A guerra declarada por Israel a 07 de outubro de 2023 em Gaza para "erradicar" o Hamas -- horas após um ataque a território israelita com cerca de 1.200 mortos e 251 reféns - fez, até agora, pelo menos 67.173 mortos -- incluindo mais de 20.000 crianças - e 169.780 feridos, na maioria civis, segundo números atualizados das autoridades locais, que a ONU considera fidedignos.

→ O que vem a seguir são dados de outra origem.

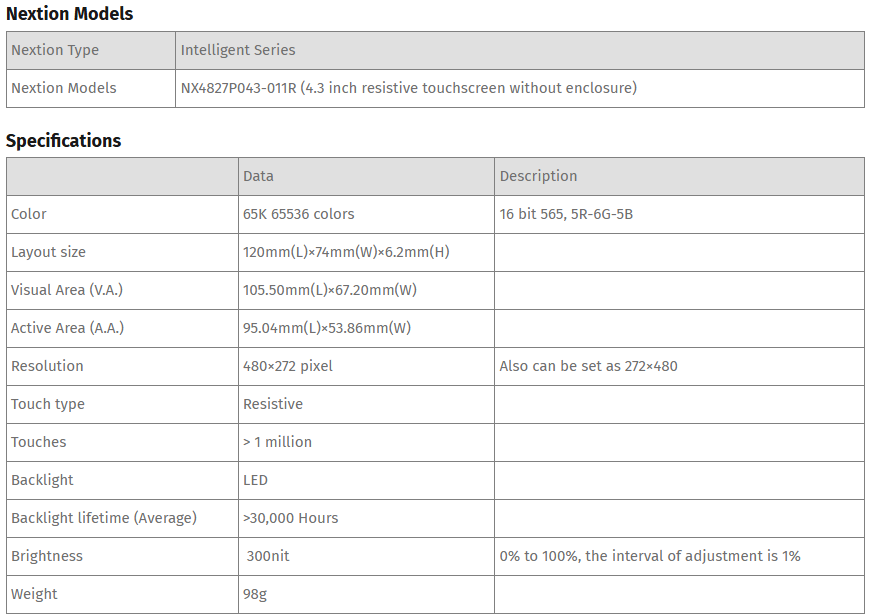The image size is (871, 616).
Task: Click the >30,000 Hours lifetime value
Action: (291, 518)
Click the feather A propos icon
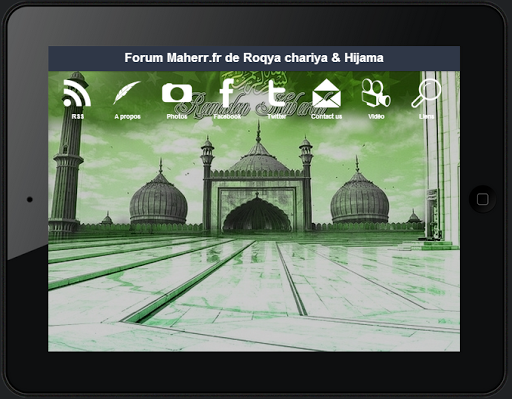 (127, 93)
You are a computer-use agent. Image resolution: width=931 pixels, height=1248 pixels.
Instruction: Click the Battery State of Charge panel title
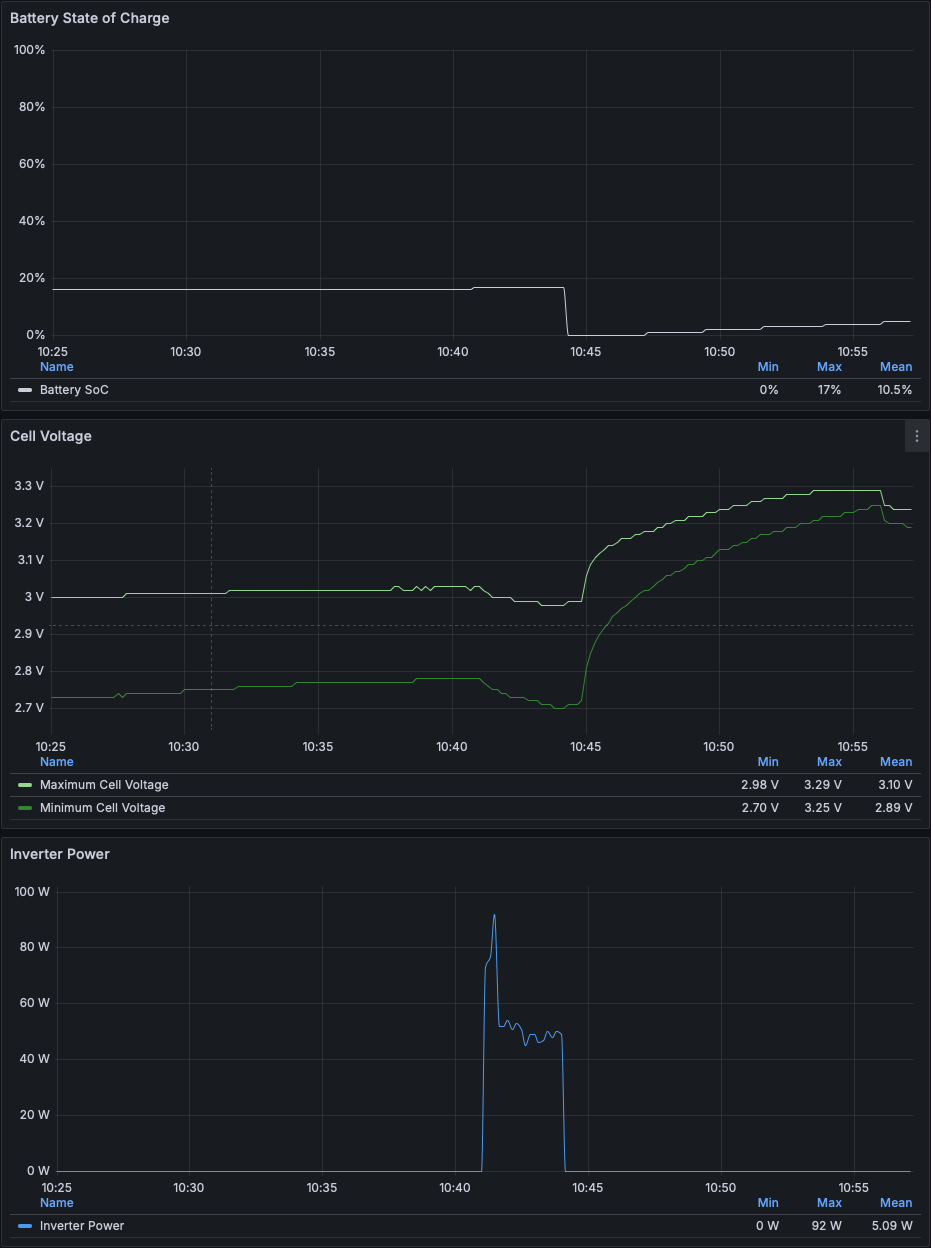pyautogui.click(x=89, y=18)
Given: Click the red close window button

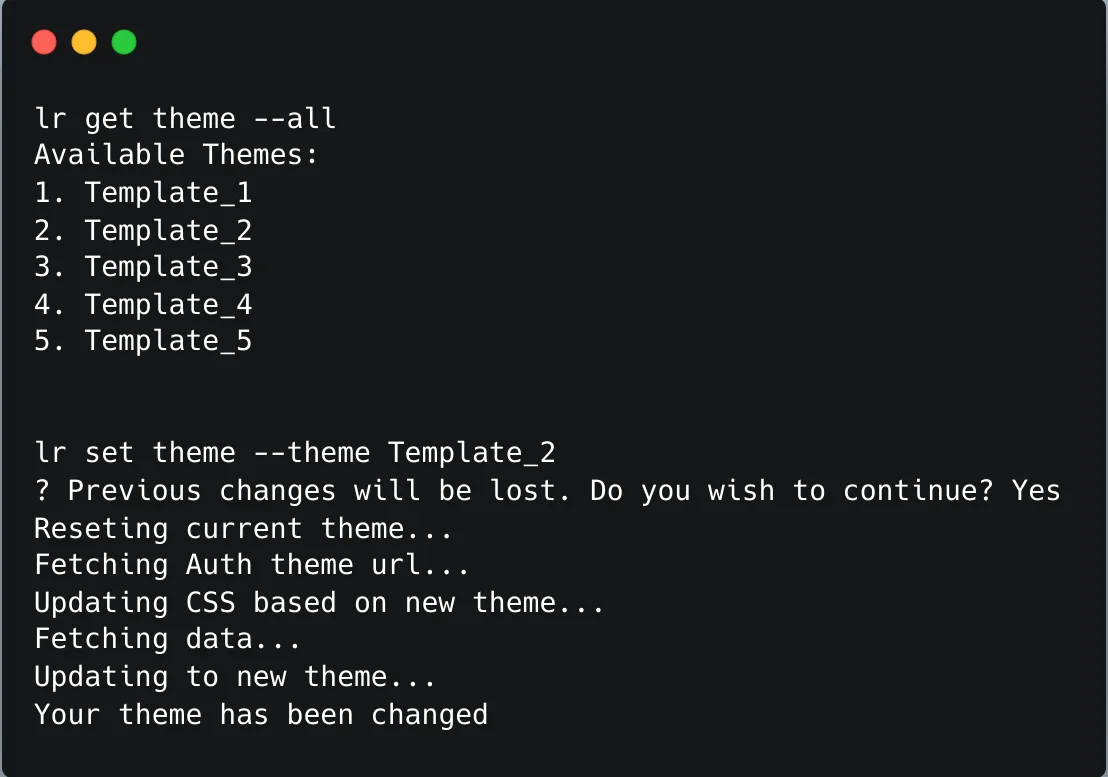Looking at the screenshot, I should point(44,42).
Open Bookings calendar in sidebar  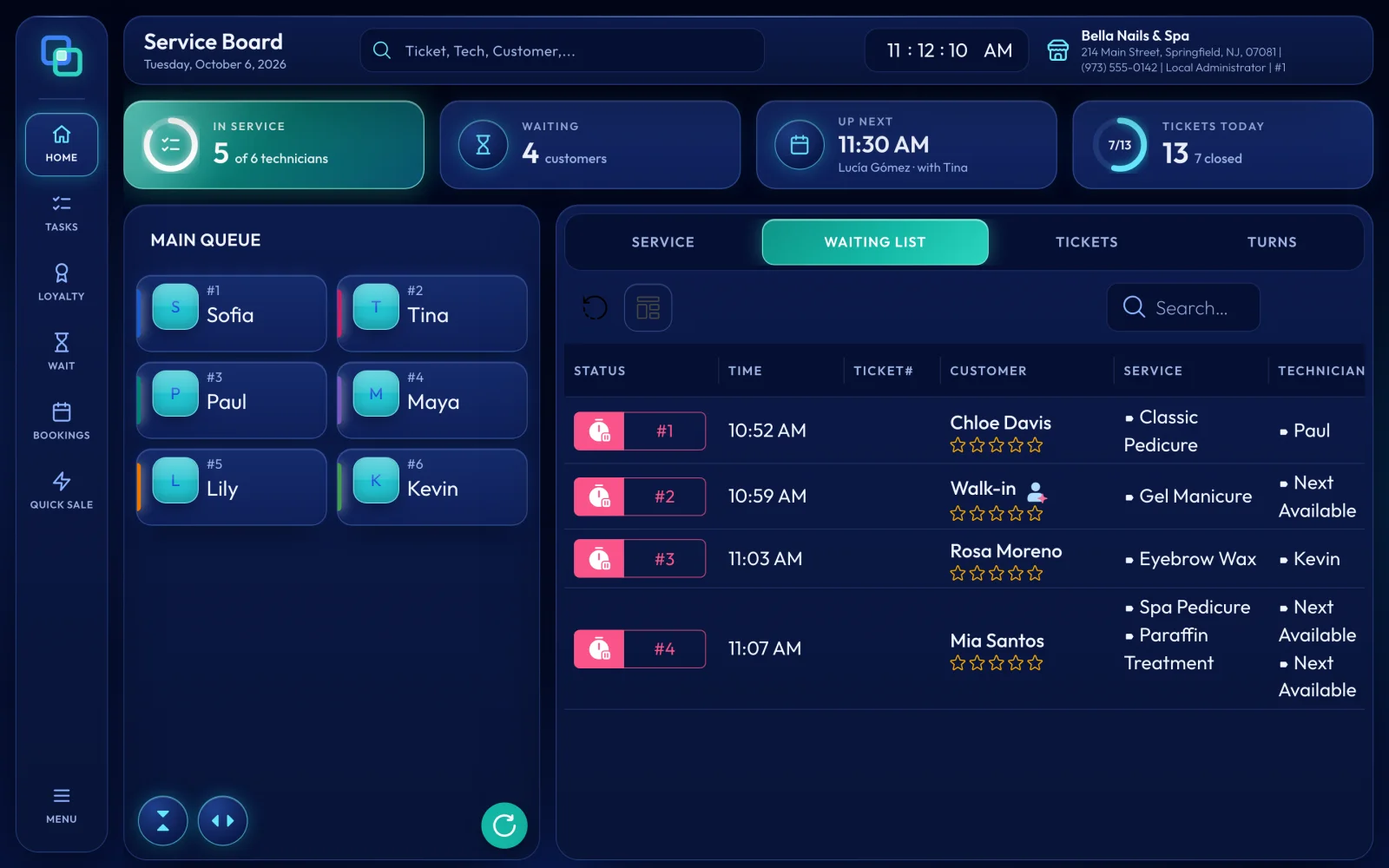pyautogui.click(x=61, y=421)
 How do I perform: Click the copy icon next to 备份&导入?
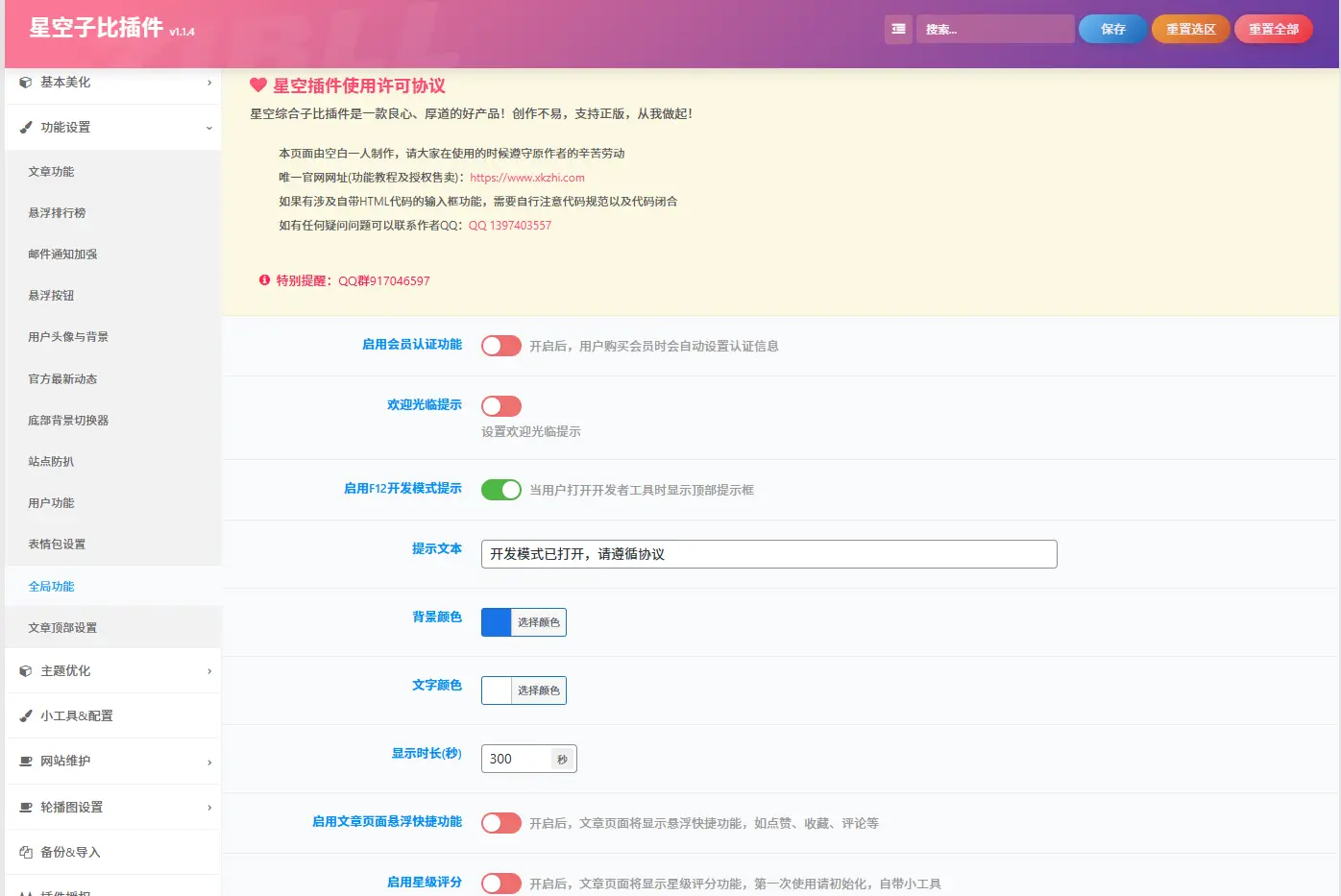point(26,852)
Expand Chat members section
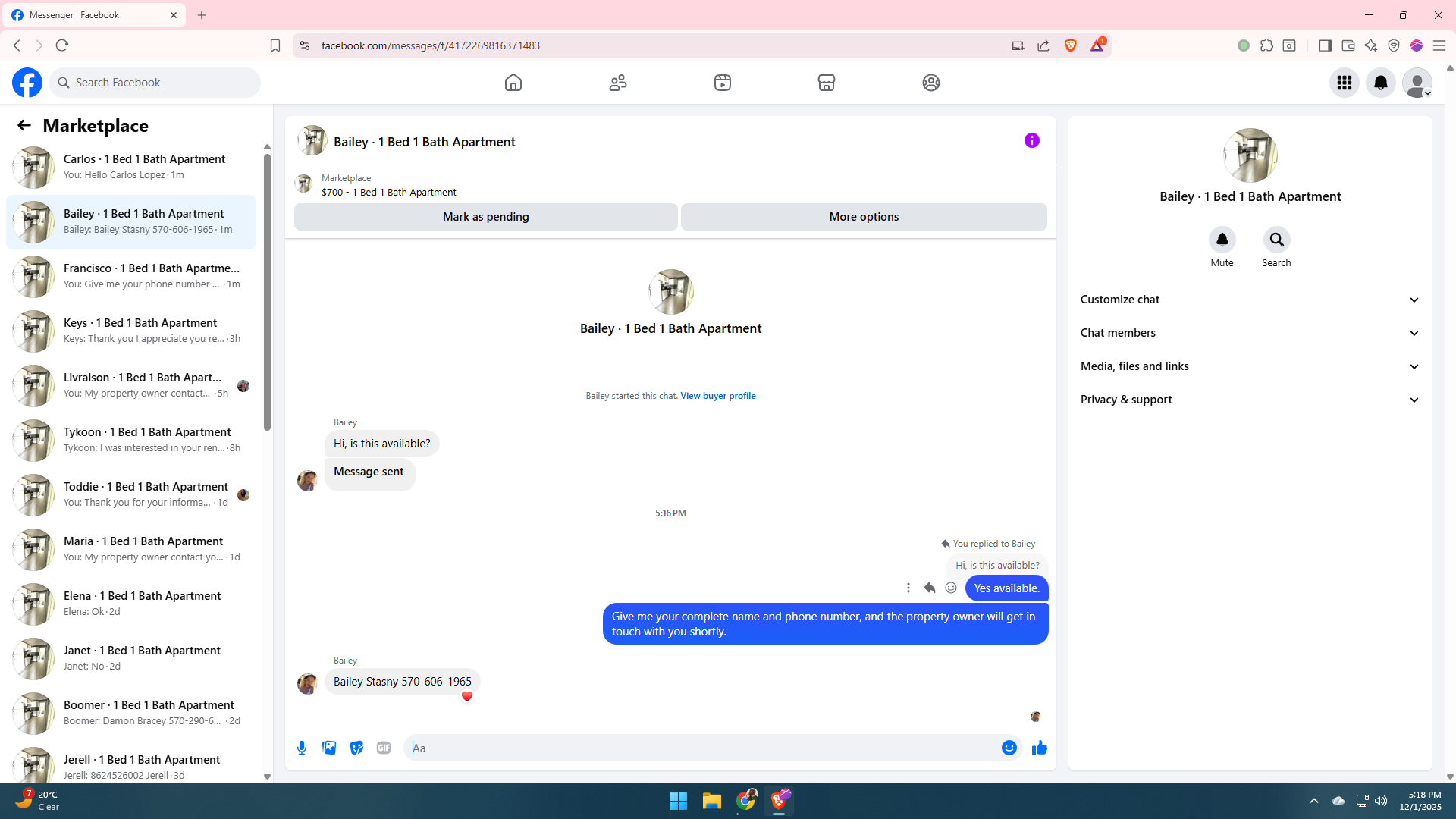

Fez igualmente milhares de desaparecidos, soterrados nos escombros e espalhados pelas ruas, e mais alguns milhares que morreram de doenças e infeções e fome, causada por mais de dois meses de bloqueio de ajuda humanitária e pela posterior entrada a conta-gotas de mantimentos, distribuídos em pontos considerados "seguros" pelo Exército, que regularmente abre fogo sobre civis famintos, tendo até agora matado pelo menos 2.600 e ferido mais de 19.000.
Há muito que a ONU declarou o território em grave crise humanitária, com mais de 2,1 milhões de pessoas numa "situação de fome catastrófica" e "o mais elevado número de vítimas alguma vez registado" pela organização em estudos sobre segurança alimentar no mundo, mas a 22 de agosto emitiu uma declaração oficial do estado de fome na cidade de Gaza e arredores.
Já no final de 2024, uma comissão especial da ONU acusara Israel de genocídio em Gaza e de usar a fome como arma de guerra, situação também denunciada por países como a África do Sul junto do Tribunal Internacional de Justiça, e uma classificação igualmente utilizada por organizações internacionais de defesa dos direitos humanos.